Having flexed their mighty financial muscle to make Dzeko the sixth most expensive player the Premier League has ever known, City cannot have expected to be rolled over quite so easily as they were in that opening 30 minutes.
It should not have come as a total surprise.
After all, Wolves beat City at Molineux earlier this season and accounted for both Liverpool and Chelsea during the Christmas period, so they clearly cannot be taken for granted.
Still, the one-sided manner of the contest was a shock, the only consolation for Roberto Mancini coming from the knowledge his side remained in the game.
They were already wobbling when Kolo Toure blasted a clearance into Vincent Kompany, the rebound dropping kindly for Nenad Milijas, who finished at the second attempt despite Joe Hart’s initial heroics.
Hart denied Milijas shortly afterwards when the Serbian powered a header towards goal, although there was nothing he could do to prevent Steven Fletcher picking out an unmarked Matt Jarvis at the far post.
Jarvis must have thought he had scored when he pulled the trigger on a shot from 12 yards. Instead, Aleksandar Kolarov flung himself in the way to preserve a fragile state of affairs.
The value of Kolarov’s block was not immediately apparent as it took City some time to assert themselves.
But once Adam Johnson had forced Wayne Hennessey into an excellent feet-first save, Wolves began to assume the air of a side who could not wait for the interval to come.
Unfortunately for them, the clock did not speed round quickly enough.
Tevez was only just wide with a fizzing shot, then, after Dzeko had been denied by an excellent Ronald Zubar challenge, Kompany got his head to Johnson’s corner and flicked it towards the far post.

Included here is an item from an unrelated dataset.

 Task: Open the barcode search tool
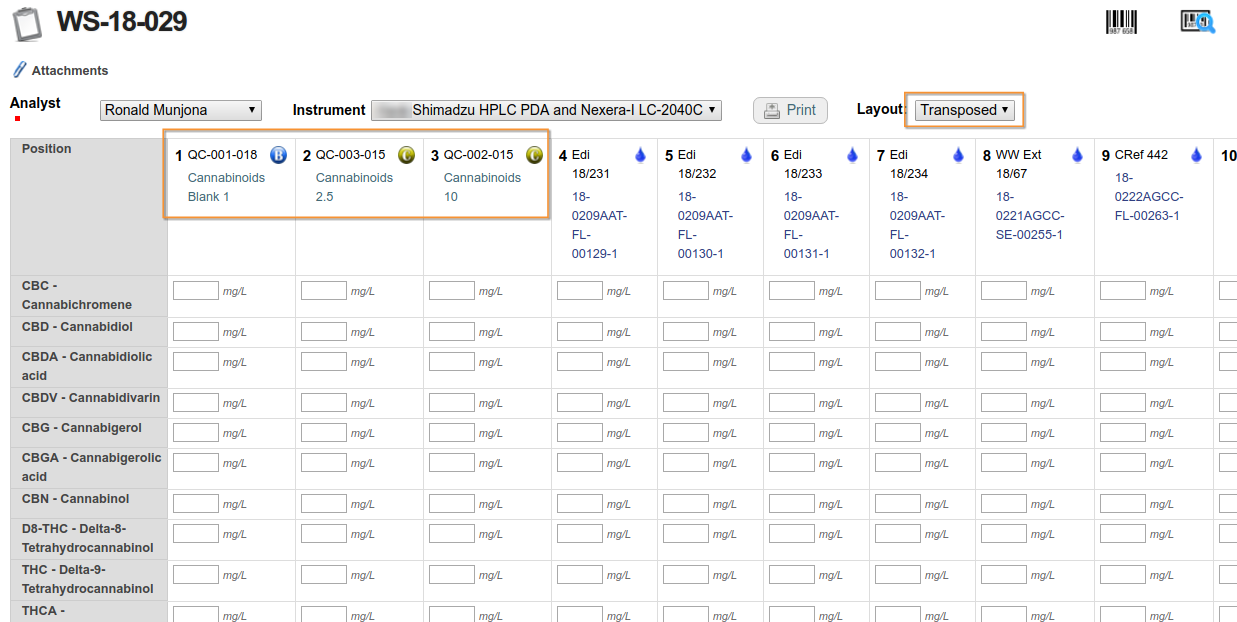point(1196,21)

Kolo Toure controlled, then went for goal, ignoring the crowd of bodies in his way. His decision proved correct as the shot beat Hennessey, bounced through David Jones’ legs and eventually over the line.
It was the Ivorian’s first goal of the season. More importantly, it created the platform for normal service to be resumed after half-time.
More than anyone, Tevez had been inconvenienced by Dzeko’s arrival, shunted from his favoured central berth to a role wide on the left at kick-off.
The Argentinian is not one for keeping quiet, though.
And, as spectators were still taking their seats, he picked up possession on the angle of the area and exploded into life, bursting through the passive presence of Christophe Berra and Stephen Hunt, then skipping inside Richard Stearman.
The hard work done, the rest was easy as Tevez calmly slipped City in front.
Mancini’s men were not done either.
Their third owed much to a neat one-two between Dzeko and Tevez just inside the Wolves half.
The Bosnian then sent Yaya Toure clean through with a perfect through ball, the midfielder following his brother onto the scoresheet with clinical efficiency.
Dzeko came close to a debut goal when his deflected shot flew narrowly wide, but Tevez was in no mood to offer reprieves and when countryman Zabaleta crossed from the right, the Argentina star’s header bounced in via the underside of the crossbar.
Amazingly, within seconds Wolves had pulled one back, Doyle getting to his feet to score from the spot after he had been bundled over by substitute Joleon Lescott.
Zubar added another to set up a frantic ending, which would have been sickening for City had Geoffrey Mujangi Bia’s stoppage-time shot deflected into the net off Kompany rather than just wide.